▸ Task data:
______________________________

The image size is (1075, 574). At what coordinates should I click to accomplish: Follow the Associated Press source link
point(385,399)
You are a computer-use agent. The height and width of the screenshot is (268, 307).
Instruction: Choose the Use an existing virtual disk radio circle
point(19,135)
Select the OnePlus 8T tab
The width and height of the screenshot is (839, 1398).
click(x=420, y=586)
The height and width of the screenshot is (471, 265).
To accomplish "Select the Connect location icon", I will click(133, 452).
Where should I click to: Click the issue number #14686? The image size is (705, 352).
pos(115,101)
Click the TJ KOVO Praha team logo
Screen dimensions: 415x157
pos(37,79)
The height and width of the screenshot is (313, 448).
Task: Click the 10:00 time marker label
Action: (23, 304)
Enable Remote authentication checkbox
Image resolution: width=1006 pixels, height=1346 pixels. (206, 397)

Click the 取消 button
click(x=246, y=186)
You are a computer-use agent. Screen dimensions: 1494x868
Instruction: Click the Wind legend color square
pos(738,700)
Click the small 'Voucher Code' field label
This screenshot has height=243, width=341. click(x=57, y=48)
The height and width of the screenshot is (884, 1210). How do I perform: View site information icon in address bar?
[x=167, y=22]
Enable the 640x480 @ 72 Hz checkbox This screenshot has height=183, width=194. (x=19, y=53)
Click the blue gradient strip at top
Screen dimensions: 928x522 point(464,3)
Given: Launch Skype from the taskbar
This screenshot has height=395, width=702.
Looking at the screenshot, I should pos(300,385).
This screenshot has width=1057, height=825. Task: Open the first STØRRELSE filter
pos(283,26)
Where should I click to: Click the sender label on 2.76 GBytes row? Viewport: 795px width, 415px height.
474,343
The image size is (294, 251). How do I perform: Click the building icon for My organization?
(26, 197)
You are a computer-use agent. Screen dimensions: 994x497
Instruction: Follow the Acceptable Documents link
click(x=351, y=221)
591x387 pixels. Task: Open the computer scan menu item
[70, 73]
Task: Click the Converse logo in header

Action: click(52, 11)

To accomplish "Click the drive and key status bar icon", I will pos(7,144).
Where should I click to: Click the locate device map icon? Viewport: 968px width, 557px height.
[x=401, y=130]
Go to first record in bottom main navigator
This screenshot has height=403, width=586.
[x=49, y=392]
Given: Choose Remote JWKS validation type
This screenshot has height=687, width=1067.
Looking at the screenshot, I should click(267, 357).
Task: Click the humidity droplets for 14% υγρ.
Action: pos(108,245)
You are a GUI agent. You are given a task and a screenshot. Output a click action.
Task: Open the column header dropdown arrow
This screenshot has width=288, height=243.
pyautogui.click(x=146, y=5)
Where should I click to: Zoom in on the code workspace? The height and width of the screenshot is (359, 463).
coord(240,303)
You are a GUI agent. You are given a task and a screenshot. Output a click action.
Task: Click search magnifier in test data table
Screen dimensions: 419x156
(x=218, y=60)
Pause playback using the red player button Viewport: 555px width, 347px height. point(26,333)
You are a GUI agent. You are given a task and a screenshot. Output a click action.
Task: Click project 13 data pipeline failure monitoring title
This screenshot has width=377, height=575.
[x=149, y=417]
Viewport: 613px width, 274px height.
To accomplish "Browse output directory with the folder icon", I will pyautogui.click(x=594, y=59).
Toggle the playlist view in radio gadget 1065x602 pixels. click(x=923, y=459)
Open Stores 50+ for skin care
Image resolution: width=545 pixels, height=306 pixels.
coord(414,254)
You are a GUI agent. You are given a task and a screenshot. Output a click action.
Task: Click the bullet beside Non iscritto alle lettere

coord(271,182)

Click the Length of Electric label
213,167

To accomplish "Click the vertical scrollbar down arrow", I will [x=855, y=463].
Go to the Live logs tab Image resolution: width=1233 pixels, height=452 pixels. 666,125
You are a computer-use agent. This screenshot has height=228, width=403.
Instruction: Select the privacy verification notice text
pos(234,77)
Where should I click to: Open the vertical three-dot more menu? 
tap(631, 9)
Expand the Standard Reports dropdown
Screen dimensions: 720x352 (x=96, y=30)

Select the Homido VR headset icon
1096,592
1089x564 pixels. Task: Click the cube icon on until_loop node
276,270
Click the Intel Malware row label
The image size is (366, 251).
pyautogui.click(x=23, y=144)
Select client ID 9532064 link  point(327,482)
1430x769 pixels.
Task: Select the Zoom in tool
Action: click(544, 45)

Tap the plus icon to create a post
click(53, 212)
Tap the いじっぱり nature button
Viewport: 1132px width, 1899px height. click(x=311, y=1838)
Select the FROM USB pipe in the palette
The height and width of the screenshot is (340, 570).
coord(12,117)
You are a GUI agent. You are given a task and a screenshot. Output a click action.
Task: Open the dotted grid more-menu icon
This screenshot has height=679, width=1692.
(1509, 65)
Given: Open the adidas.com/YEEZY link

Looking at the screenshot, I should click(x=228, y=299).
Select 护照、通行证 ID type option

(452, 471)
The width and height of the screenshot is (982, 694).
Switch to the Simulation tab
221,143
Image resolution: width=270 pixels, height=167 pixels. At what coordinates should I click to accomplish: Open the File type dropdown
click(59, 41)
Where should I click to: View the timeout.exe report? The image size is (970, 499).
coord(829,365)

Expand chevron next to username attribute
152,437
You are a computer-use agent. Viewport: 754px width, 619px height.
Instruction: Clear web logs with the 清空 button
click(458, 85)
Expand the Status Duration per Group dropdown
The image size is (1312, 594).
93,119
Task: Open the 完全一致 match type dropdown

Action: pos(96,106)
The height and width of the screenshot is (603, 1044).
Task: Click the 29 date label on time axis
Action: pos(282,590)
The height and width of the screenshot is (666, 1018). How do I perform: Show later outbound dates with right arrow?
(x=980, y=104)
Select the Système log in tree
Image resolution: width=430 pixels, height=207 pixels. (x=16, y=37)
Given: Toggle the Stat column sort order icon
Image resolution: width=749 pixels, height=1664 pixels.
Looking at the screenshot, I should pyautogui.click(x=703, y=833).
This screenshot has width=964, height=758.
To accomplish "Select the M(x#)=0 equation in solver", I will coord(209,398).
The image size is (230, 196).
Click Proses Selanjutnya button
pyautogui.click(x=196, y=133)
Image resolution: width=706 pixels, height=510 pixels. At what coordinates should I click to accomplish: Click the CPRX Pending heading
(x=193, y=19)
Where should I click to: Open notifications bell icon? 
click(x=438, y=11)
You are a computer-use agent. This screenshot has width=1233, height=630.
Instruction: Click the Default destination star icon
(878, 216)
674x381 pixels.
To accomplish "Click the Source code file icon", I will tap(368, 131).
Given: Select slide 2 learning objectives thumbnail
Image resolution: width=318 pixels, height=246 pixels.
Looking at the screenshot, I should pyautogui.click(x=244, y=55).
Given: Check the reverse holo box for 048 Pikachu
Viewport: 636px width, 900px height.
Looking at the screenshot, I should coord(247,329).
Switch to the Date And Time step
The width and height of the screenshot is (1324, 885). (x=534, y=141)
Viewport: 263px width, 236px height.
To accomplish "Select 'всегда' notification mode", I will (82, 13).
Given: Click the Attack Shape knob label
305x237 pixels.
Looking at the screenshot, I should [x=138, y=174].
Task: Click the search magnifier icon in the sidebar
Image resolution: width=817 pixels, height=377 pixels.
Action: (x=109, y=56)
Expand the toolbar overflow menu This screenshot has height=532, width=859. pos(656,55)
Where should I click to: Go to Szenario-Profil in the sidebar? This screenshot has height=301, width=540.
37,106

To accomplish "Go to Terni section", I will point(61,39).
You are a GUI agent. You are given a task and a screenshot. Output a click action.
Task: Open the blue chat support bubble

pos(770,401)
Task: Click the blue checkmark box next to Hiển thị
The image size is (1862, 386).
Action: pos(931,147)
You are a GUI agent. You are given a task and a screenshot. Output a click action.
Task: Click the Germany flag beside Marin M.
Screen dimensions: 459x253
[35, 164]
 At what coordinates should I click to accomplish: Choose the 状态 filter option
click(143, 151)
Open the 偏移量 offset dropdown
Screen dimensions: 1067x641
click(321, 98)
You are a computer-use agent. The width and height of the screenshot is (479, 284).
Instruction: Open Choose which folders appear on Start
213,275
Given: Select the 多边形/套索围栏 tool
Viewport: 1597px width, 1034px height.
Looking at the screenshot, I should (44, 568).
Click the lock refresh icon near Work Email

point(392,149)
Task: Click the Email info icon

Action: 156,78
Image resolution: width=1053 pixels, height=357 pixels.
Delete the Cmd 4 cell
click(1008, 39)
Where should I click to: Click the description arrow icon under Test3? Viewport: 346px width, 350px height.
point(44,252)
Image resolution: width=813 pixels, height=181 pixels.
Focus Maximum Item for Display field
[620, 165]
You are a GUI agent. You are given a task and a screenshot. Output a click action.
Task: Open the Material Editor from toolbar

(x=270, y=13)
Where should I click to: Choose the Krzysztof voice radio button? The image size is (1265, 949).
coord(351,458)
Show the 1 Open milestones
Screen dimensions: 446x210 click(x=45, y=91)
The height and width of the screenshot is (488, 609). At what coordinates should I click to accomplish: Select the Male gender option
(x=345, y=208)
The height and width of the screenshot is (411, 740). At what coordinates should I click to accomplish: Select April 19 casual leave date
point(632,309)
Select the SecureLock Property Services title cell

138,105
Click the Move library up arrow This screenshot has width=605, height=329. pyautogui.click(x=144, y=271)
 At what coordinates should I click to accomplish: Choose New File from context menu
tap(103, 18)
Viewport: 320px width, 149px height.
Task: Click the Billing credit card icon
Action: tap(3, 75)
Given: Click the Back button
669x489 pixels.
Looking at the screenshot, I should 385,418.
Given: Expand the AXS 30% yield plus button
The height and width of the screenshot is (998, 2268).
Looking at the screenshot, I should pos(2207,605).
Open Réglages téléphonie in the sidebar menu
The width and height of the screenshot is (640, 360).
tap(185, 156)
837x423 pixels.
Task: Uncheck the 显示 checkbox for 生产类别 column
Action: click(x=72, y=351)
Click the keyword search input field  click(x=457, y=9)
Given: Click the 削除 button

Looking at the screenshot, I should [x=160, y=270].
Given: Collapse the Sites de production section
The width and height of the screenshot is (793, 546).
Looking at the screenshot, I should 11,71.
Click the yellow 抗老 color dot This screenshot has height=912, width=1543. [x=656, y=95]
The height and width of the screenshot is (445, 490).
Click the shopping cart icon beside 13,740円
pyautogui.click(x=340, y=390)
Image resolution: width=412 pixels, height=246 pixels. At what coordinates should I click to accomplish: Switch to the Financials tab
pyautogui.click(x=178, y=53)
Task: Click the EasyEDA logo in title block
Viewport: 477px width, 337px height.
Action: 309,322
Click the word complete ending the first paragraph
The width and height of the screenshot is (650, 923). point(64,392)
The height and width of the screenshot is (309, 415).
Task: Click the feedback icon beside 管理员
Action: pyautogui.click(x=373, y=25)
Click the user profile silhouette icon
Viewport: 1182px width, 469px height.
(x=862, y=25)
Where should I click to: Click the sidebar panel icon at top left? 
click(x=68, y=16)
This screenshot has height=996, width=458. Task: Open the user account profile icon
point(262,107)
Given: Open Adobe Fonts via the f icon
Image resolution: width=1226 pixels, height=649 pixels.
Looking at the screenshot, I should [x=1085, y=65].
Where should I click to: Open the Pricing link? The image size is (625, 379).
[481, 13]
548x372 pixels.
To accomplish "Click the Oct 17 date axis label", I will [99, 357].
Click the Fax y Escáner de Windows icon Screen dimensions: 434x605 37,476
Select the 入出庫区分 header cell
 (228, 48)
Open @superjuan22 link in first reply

______________________________

▸ Exercise instructions: Which lines should be output? Exactly those from the first line of the data through the line containing "Select the OnePlus 8T tab", inclusive.

▸ Result:
The image size is (1075, 574). At what coordinates should I click to accomplish: Follow the Associated Press source link
point(385,399)
You are a computer-use agent. The height and width of the screenshot is (268, 307).
Instruction: Choose the Use an existing virtual disk radio circle
point(19,135)
Select the OnePlus 8T tab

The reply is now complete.